Why has there been such a surge of interest in building resilience in recent years? It may be because many people feel they’re facing more frequent and intense challenges. But what if both resilience and adversity are built on an illusion?
Let’s explore.
The Roots of Resilience: A Matter of Perception
Resilience becomes relevant only when we believe we are facing adversity. Without that belief, we wouldn’t feel the need to “bounce back” or “cope.” But perceptions of adversity are subjective—what feels like a crisis to one person may be barely a ripple to another.
At the heart of this perception lies a belief in loss. We feel adversity when we think we’ve lost something—whether it’s a person, an object, status, money, or a dream. Sometimes, the loss isn’t even ours—we identify with someone else’s pain and make it our own.
But this experience of loss requires another belief: that we possess what we’ve lost. Without that sense of ownership, there would be nothing to lose.
Do We Ever Truly Own Anything?
Life teaches us over and over that nothing stays. People and possessions come and go. And yet, we cling—mentally and emotionally—trying to hold onto people, places, identities, and stories.
This mental clinging is what creates attachment. And every attachment, no matter how subtle, reflects our illusion of possession.
If we truly saw that nothing and no one can be owned, we would not experience personal loss. Without the belief in loss, there would be no adversity. Without adversity, there would be no need to build resilience.
Sounds simple? It’s not.
The Emotional Trap
This is where many emotional intelligence frameworks fall short. Emotions like sadness, fear, and anger often arise from the belief that we’ve lost—or might lose—something we thought was ours. Yet this belief is fundamentally flawed.
We build our sense of identity on what we think we possess: people, roles, relationships, belongings, even memories. But because none of it lasts, we inevitably feel threatened. And with that comes emotional turbulence.
We don’t like to admit it, but most emotional pain comes from resisting impermanence. From fighting the reality that nothing is truly ours.
Nature Knows Better
When storms destroy birds’ nests, birds don’t sit around mourning. They simply build a new one. When a queen bee dies, the hive doesn’t spiral into despair. It finds another and carries on.
Is it possible that the natural world has a deeper wisdom than we do?
Some people do embody this wisdom. You might hear them say, “That’s life. Let’s move on.” That’s not resilience—it’s clarity. It’s the recognition that we don’t control life, and we don’t possess its contents. What we call adversity becomes just another change in an ever-changing world.
And What About Death?
A common objection: “Surely we can lose our life?”
Perhaps. But what does resilience mean in the face of death? More often than not, what we fear isn’t the event of death itself, but the imagined moment of dying, the ending of our personal story. We fear losing everything we’ve claimed as “mine.”

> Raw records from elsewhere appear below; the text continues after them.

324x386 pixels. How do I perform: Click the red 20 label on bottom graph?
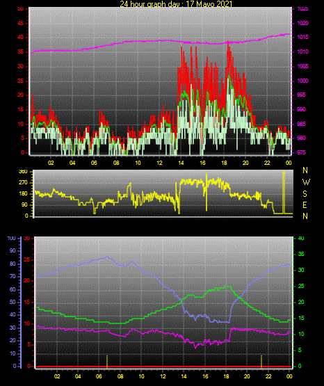(x=27, y=281)
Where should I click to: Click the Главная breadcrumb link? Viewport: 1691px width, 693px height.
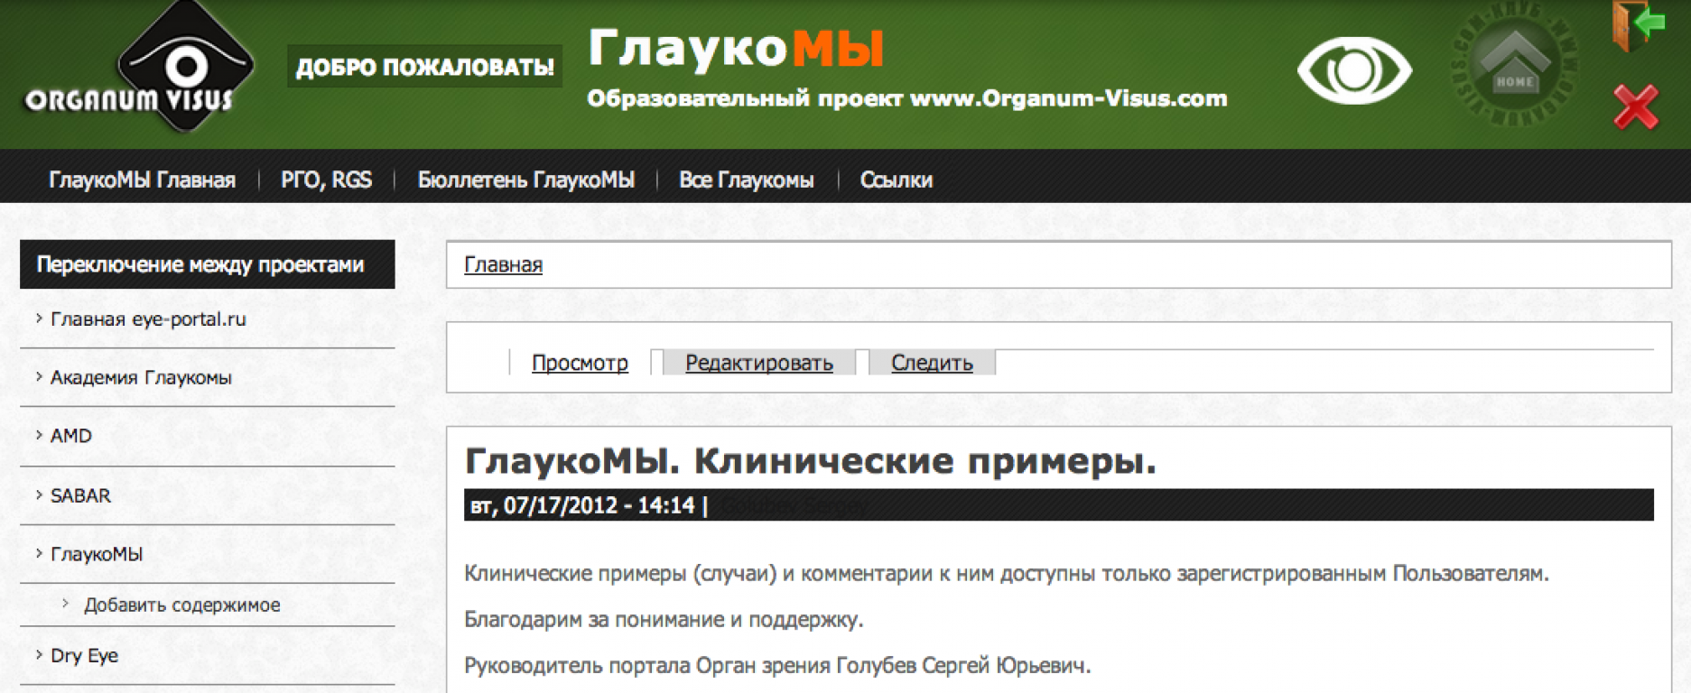click(503, 265)
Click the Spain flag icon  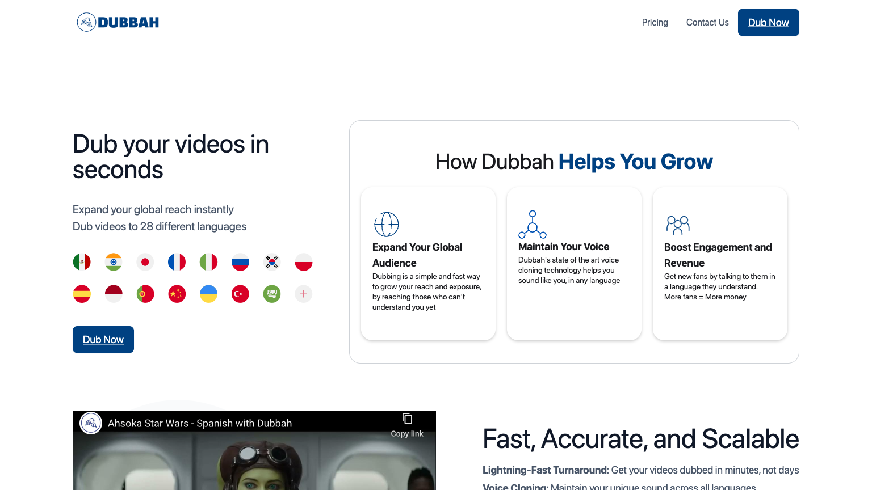[x=82, y=294]
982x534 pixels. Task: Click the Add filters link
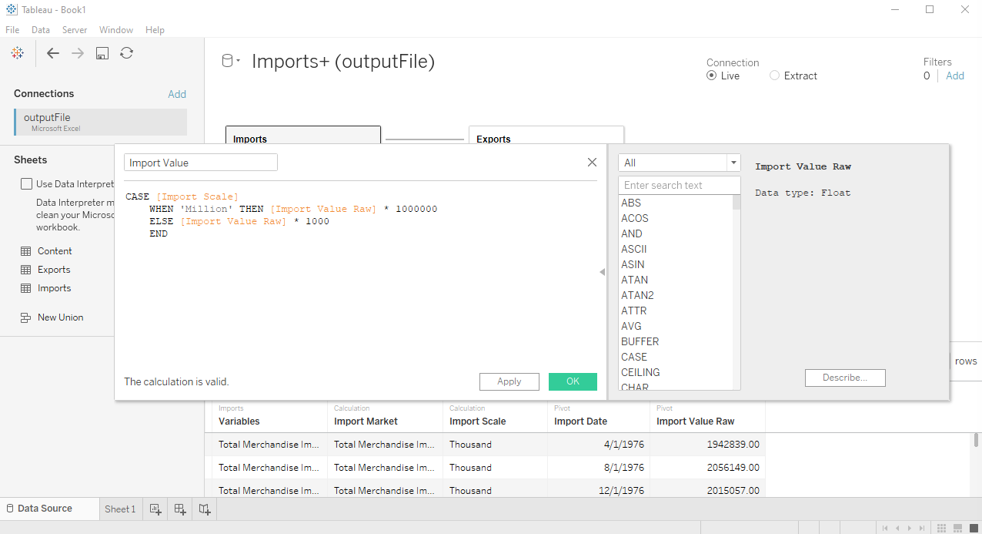[x=954, y=76]
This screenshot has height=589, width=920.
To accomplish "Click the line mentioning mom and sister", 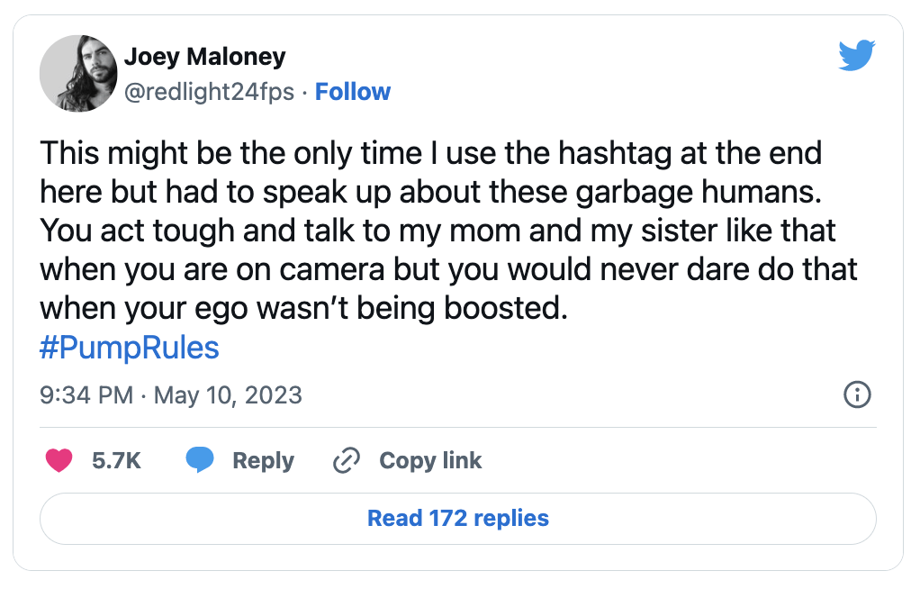I will click(x=437, y=230).
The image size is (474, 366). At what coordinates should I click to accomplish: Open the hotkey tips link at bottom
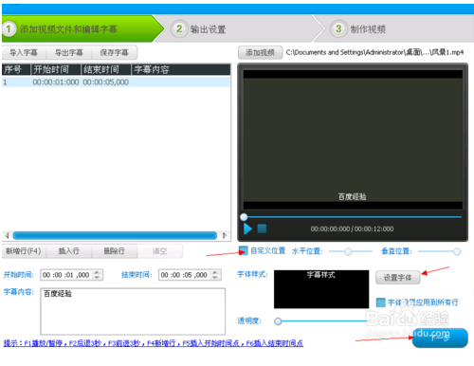[x=154, y=343]
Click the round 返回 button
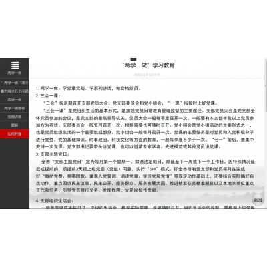The width and height of the screenshot is (267, 267). [258, 200]
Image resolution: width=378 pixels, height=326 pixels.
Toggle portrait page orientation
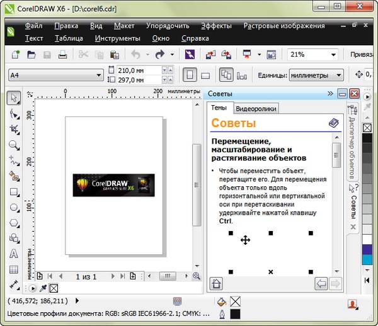(190, 75)
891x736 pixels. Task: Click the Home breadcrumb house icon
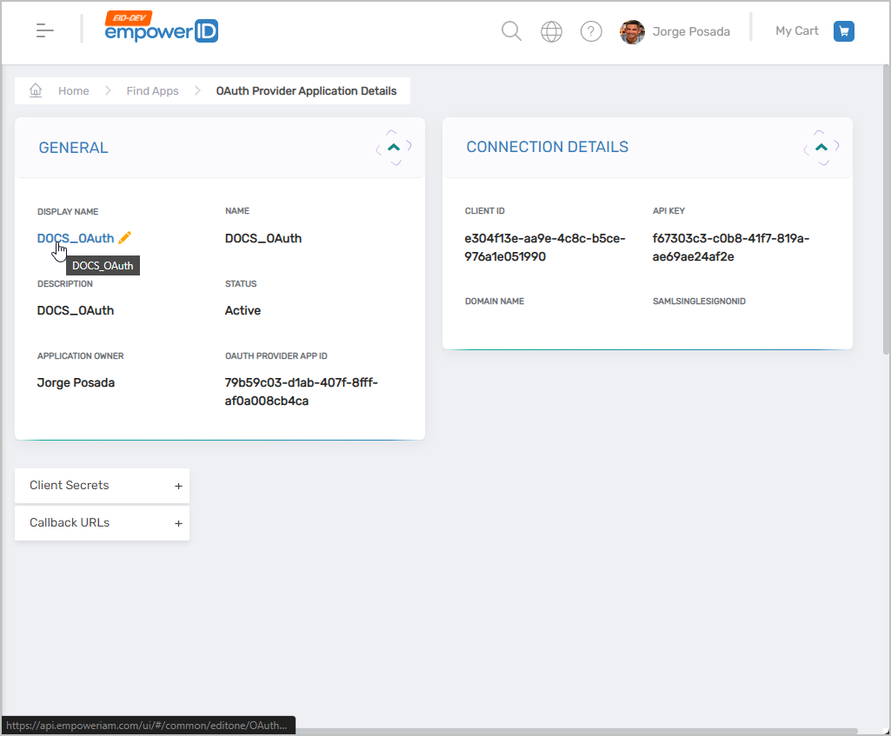tap(36, 90)
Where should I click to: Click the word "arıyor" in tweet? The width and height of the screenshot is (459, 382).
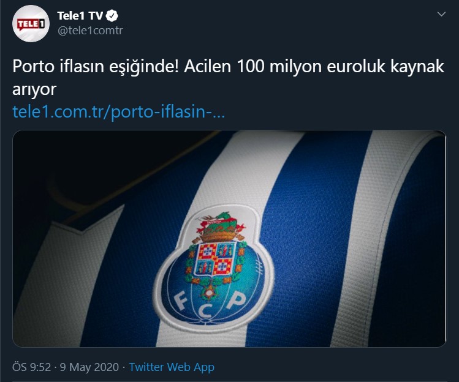pos(34,89)

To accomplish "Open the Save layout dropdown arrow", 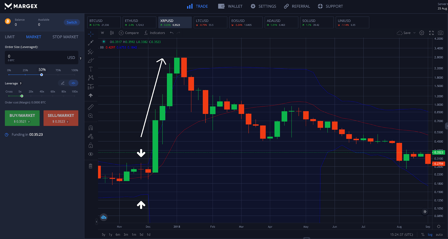I will point(414,33).
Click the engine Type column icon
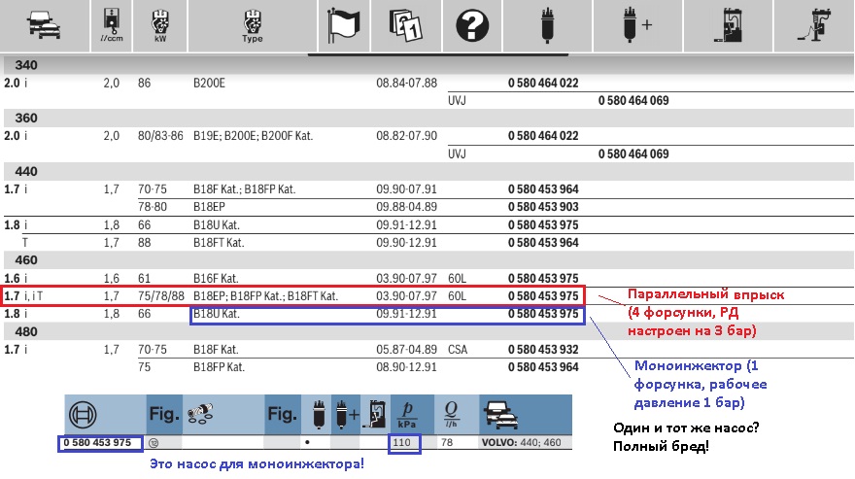This screenshot has width=855, height=479. coord(253,23)
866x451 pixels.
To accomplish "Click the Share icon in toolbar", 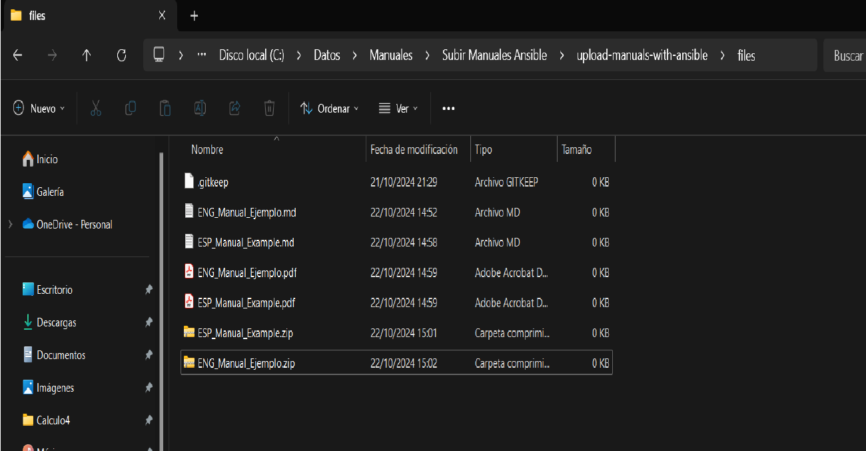I will click(x=234, y=108).
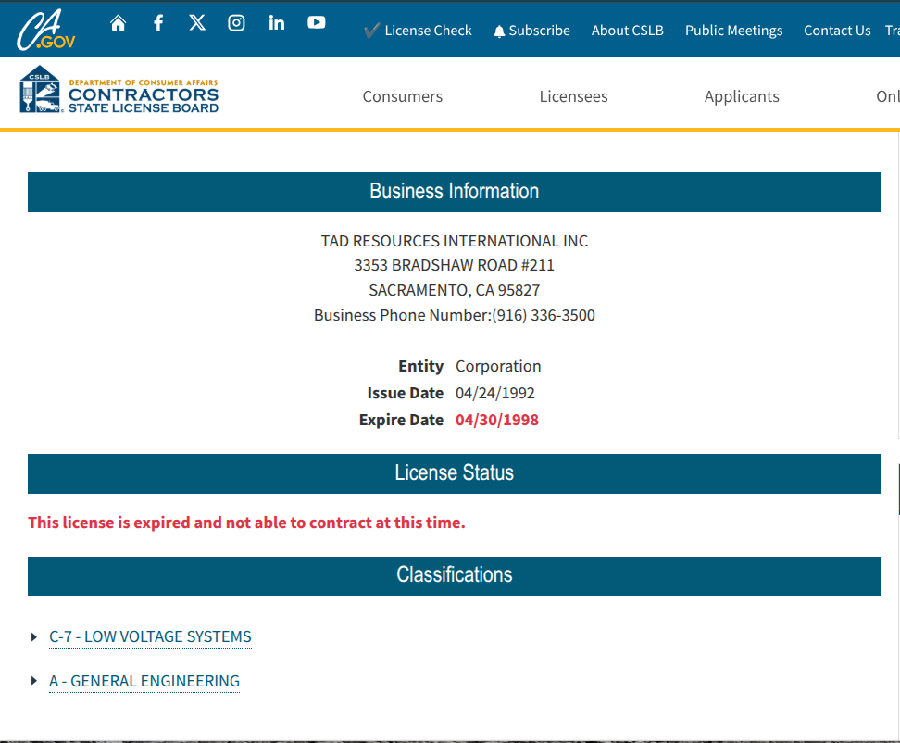Open the Instagram icon
Image resolution: width=900 pixels, height=743 pixels.
(x=237, y=23)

And yet, all of it—our memories, attachments, and stories—are impermanent. They aren’t happening now. They exist in the mind, not in the present moment.
Letting Go: The Real Work
This is why so many spiritual traditions emphasize letting go—not just of things, but of beliefs, attachments, and even identity. The goal isn’t to suppress emotion, but to free ourselves from its root cause: the illusion of ownership.
Letting go doesn’t mean caring less. It means caring wisely, without dependency. Living in the present, without clinging to the past or controlling the future.
When we stop saying “this is mine,” we start living with more ease, grace, and humility.
Reflection & Inquiry
Action: Make a list of everything—tangible or intangible—you believe is “mine.” Then ask: “Is this truly mine?”
Question: What are the three things you most fear losing?
Reflection: Imagine you’ve already accepted they’re not yours. If they were gone, what would you feel?